-- INFORMATION PROVIDED follows --

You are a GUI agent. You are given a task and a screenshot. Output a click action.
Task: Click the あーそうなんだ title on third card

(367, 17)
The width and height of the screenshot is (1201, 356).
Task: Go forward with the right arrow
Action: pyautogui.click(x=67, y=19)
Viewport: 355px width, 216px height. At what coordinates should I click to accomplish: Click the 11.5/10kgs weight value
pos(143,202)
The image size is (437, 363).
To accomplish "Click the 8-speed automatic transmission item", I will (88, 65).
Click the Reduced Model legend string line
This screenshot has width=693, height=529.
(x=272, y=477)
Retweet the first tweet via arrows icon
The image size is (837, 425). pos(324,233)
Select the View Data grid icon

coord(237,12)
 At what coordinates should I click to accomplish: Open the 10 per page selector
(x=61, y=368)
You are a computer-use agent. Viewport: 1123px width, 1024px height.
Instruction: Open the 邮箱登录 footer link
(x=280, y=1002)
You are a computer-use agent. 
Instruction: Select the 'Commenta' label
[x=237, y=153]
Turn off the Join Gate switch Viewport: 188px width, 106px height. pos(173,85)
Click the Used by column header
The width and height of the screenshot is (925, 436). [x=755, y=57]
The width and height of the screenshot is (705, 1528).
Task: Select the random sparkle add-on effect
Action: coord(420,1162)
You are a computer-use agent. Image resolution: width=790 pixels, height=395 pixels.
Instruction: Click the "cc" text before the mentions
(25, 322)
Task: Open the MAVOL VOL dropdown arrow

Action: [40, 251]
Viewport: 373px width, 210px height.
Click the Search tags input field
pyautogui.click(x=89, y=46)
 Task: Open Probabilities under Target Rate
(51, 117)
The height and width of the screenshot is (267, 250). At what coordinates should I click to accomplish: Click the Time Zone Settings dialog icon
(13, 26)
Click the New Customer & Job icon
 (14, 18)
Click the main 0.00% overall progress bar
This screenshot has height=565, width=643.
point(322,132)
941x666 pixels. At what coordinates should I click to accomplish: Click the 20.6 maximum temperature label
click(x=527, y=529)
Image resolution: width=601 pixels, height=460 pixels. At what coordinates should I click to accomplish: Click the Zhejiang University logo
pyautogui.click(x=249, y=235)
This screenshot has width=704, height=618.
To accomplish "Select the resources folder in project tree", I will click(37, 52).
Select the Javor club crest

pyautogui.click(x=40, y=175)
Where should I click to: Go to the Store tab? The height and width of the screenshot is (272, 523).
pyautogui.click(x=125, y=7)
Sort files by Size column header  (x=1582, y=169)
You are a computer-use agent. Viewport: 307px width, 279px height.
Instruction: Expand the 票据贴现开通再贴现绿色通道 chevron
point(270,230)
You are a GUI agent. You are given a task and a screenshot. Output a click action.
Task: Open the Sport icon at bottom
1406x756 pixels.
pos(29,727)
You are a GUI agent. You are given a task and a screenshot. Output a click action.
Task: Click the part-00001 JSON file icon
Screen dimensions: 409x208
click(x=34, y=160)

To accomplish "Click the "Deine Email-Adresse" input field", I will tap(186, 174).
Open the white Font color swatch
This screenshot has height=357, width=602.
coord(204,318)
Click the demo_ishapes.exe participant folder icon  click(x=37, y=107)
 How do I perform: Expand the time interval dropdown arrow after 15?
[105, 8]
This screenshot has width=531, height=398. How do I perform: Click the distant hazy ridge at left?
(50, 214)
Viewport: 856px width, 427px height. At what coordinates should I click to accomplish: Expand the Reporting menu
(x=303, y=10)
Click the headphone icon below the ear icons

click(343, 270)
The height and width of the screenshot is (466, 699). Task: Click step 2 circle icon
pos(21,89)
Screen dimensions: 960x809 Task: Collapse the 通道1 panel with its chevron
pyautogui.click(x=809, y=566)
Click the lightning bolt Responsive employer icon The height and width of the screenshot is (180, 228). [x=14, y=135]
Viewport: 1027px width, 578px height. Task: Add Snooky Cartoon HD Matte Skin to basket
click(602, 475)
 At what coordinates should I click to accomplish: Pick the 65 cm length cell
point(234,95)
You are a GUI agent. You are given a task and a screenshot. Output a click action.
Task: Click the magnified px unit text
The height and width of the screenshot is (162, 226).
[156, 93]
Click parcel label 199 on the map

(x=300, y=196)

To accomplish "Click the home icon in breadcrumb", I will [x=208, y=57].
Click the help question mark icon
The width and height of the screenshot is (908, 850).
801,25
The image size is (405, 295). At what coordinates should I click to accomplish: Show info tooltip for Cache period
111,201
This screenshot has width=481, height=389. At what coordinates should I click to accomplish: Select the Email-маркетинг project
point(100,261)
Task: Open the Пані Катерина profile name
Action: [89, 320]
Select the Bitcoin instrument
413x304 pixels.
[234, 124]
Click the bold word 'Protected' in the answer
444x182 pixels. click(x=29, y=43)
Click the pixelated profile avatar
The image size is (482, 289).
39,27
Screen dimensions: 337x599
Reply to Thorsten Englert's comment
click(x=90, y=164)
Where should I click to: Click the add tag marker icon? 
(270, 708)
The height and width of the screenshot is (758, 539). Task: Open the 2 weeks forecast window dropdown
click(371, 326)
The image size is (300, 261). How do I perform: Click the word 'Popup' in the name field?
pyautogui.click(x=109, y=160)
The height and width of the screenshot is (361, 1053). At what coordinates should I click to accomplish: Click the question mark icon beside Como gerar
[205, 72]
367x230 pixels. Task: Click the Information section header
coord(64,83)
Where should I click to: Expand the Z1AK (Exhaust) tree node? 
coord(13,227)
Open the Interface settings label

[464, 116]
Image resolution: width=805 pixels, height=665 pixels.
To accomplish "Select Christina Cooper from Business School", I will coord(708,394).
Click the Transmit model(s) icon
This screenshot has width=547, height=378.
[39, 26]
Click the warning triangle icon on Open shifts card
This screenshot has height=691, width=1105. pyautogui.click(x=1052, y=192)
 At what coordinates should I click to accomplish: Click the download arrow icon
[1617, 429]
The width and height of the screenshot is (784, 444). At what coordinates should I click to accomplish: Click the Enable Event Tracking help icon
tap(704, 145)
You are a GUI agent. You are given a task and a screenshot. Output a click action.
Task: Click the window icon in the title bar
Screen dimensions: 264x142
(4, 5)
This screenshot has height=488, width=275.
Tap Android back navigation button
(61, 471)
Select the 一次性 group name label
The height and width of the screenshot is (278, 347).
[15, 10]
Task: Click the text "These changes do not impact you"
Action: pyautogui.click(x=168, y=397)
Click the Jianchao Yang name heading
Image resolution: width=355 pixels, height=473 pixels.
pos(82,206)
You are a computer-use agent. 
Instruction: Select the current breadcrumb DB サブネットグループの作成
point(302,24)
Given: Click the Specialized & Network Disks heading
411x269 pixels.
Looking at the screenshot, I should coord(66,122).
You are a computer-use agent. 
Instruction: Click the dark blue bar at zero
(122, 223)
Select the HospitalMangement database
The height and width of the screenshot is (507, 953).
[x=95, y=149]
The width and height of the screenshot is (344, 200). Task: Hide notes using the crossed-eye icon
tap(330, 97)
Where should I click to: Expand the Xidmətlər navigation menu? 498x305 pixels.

-- INFORMATION PROVIDED concluded --

WHAT IS REQUIRED
Copy out every line of the records that the string "folder" appears in.

EXERCISE OUTPUT
To accomplish "Select the resources folder in project tree", I will click(37, 52).
Click the demo_ishapes.exe participant folder icon  click(x=37, y=107)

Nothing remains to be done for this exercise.